A young girl once thought she knew what she cared about. She’d made up her mind during the sweltering summer. Let her old self sweat off and wash away in a cold shower. When she looked in the mirror she saw the products on her face. She didn’t see the sprouting whiskers or the enlarged ears outlined in the mirror’s perspiration. She went to school and showed off her new skin all shiny and full of product. It got attention from old friends and recently interested strangers. However, the girl was only interested in attracting new eyes. She’d spray some perfume and let them watch, crave, planning her attack carefully. Hands fluttered over their mouths, covering excited whispers. She wanted their knowledge, their words. In fact, she let all else slip through her fingers.

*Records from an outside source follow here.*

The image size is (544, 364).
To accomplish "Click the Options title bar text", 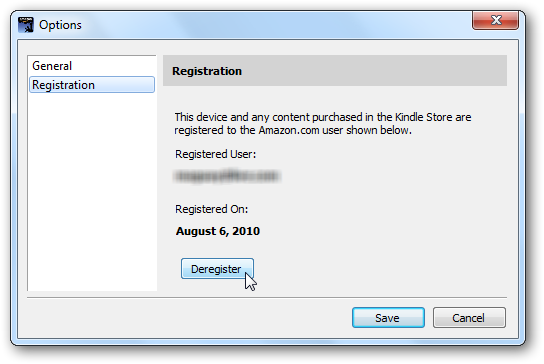I will pyautogui.click(x=60, y=25).
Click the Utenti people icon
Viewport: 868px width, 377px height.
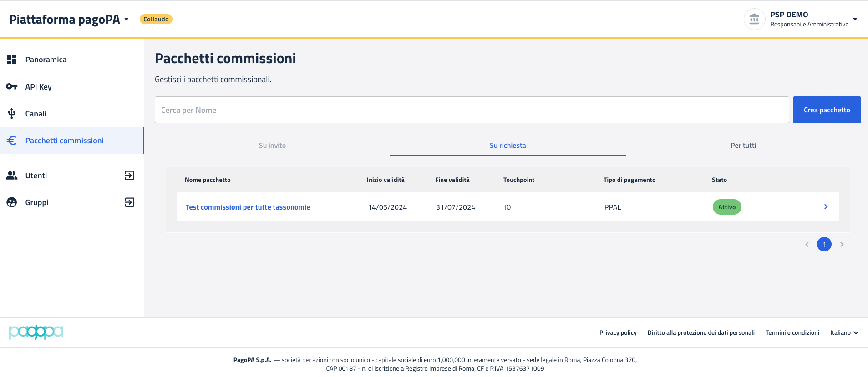click(12, 176)
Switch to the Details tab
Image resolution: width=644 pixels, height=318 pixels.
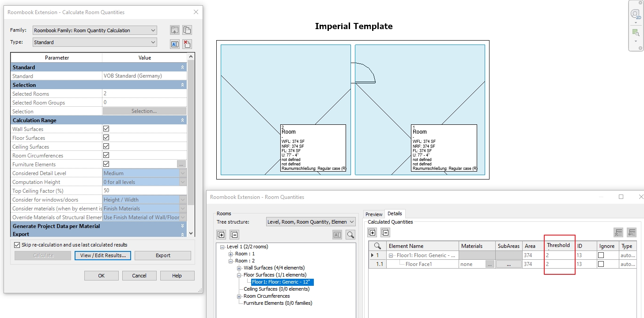[395, 213]
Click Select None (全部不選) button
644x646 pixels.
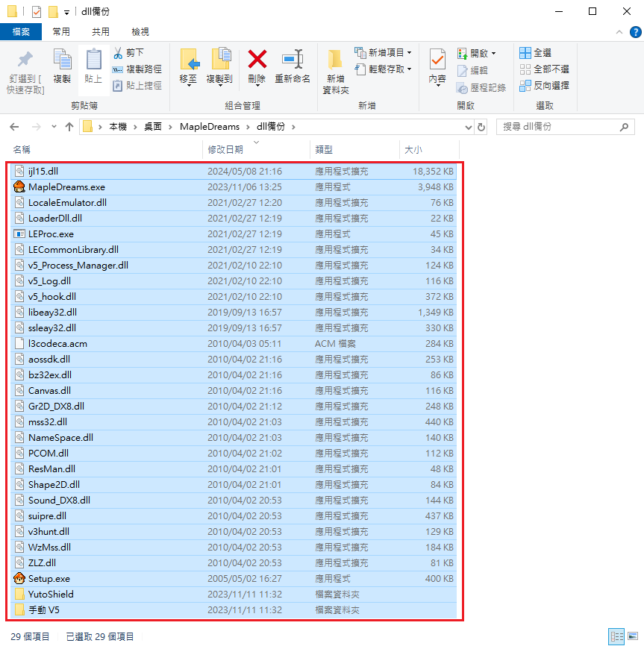(544, 69)
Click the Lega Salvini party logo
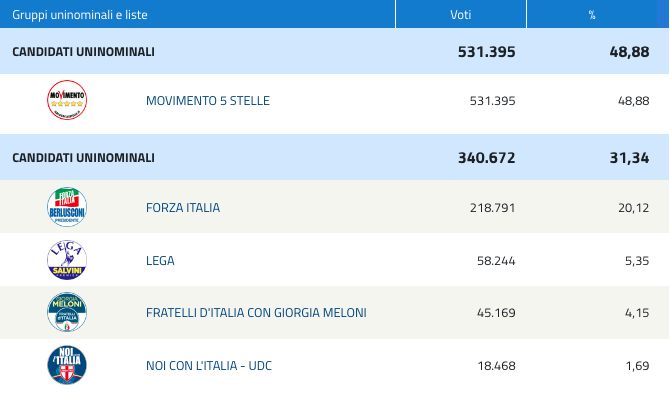The height and width of the screenshot is (400, 670). tap(67, 260)
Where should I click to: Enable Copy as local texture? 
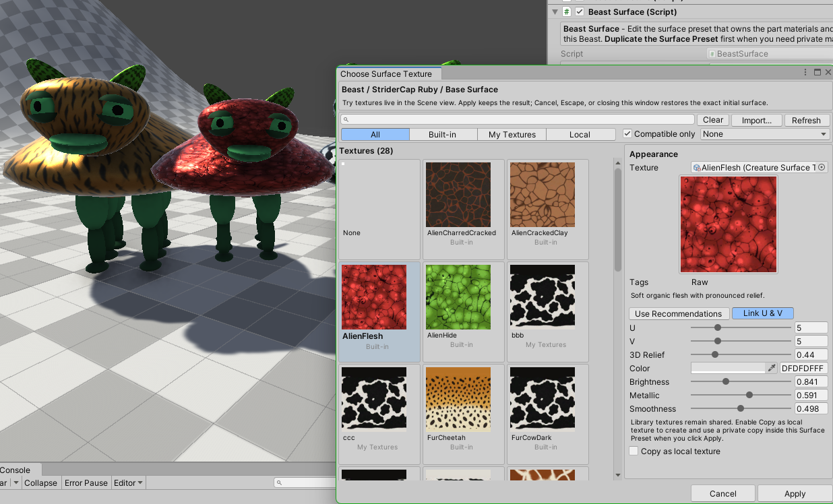[634, 451]

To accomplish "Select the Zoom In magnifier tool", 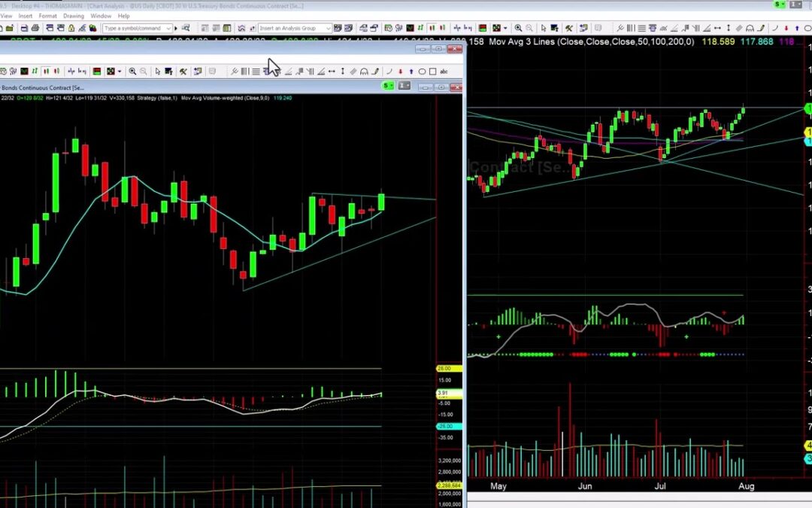I will [133, 71].
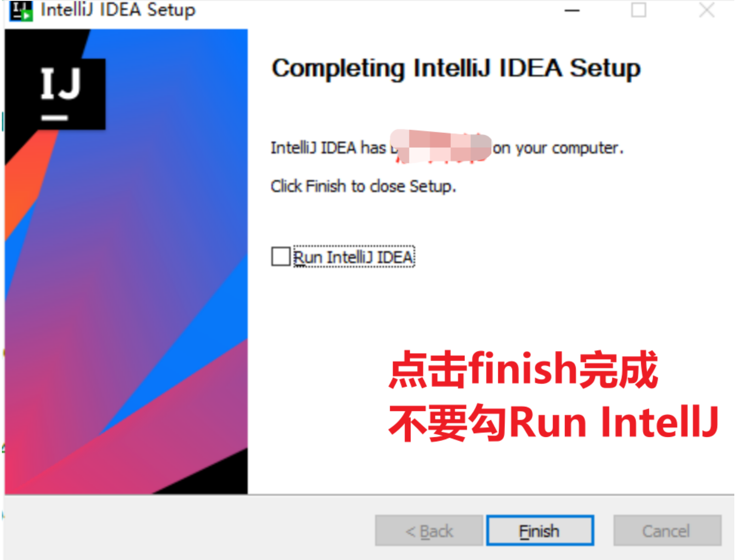Click the 'on your computer.' text
Image resolution: width=738 pixels, height=560 pixels.
click(558, 148)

Accustomed now, to her new skin, the young girl spent more and more time applying product in big sweeping gestures. If there were any bit of her old self not washed down the shower drain, then she would cover it most thickly. She still couldn’t see the whiskers that felt the vibrations of the words or the ears that twitched to the whispers breeze. Certainly, she didn’t feel her tiny heart flutter; she had it too deeply muffled. At school the lips moved and the eyes stared. She smiled and smelled the ripe scent of approval wafting through the twisting halls. Moving blindly though the turns, she searched for it relentlessly, her smile broadening with every wrong turn she took. Clinically, they judged and tested her. Pulling out pens from their white, starched coat pockets to scribble on yellow notepads.

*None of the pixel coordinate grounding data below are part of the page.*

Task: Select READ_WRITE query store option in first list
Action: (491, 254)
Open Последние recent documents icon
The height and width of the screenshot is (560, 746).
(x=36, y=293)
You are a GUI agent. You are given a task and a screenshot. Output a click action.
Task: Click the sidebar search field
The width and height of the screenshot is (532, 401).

The day the young girl ran out of product she looked into her foggy bathroom mirror and screamed. She couldn’t recognize herself. For the first time her fingers brushed her cheeks and pinched the air above her wet scalp, just barely discerning the whiskers and ears that were becoming more and more apparent with each passing moment. What could she do but run to the all-knowing crowd, the testers, judgers, and whisperers still scribbling in yellow note pads. She asked them her questions, begged for answers, lost the scent of approval, fell to pleading, and backed up in terror when she saw the craving fall from their eyes. Knowing of her whiskers and ears did not help. No amount of vibration and twitching could save her. The maze she had been so used to was nothing but a tiled, locker-lined prison.

Awash with confusion the young girl wandered home to stare in the mirror. She stared unblinking until the whiskers and ears faded back into perspiration. Then in a fit of rage she threw away every last empty bottle of product she owned. This was the easy part. Much more arduous a task was the buffing. Bit by bit she rubbed, chipped, and clipped away at the caked on product, scraping off the new skin she had been so proud of. Days passed before the slim scraps of her old self became visible. Her reflection no longer made her scream, but she had a new dilemma. Having built her new skin so well that no matter how hard or often she sanded it away a piece of it still remained. The old and new together didn’t look right. It had to be fixed. So, she mixed her own product naturally and used careful, neat brush strokes.

The young girl’s new creation was perfect. Her old friends agreed. She walked through the halls of the maze holding the map, key, and torch in her hand. The whispers breeze fell flat on her ear, the words passing unnoticed. Even the scrawling pens on yellow note pads didn’t draw her attention. The judgers, testers, and whisperers floated by as shadows do in the evening. Someone, not the young girl, or her old friends, or the watchers, found the bits of discarded product. It was bound to happen. This someone used their own sharp acid to reawaken the brew; they dipped inside it and emerged into the onlookers sniffing the slight scent of approval. It intoxicated them. The young girl watched from a distance, clutching at her precious map, amazed at this new creation built from her old product.

Before her eyes, history replayed. Her last wish before turning to her newfound peace was that she’d buried the product, burned it, drowned it, and set the world free.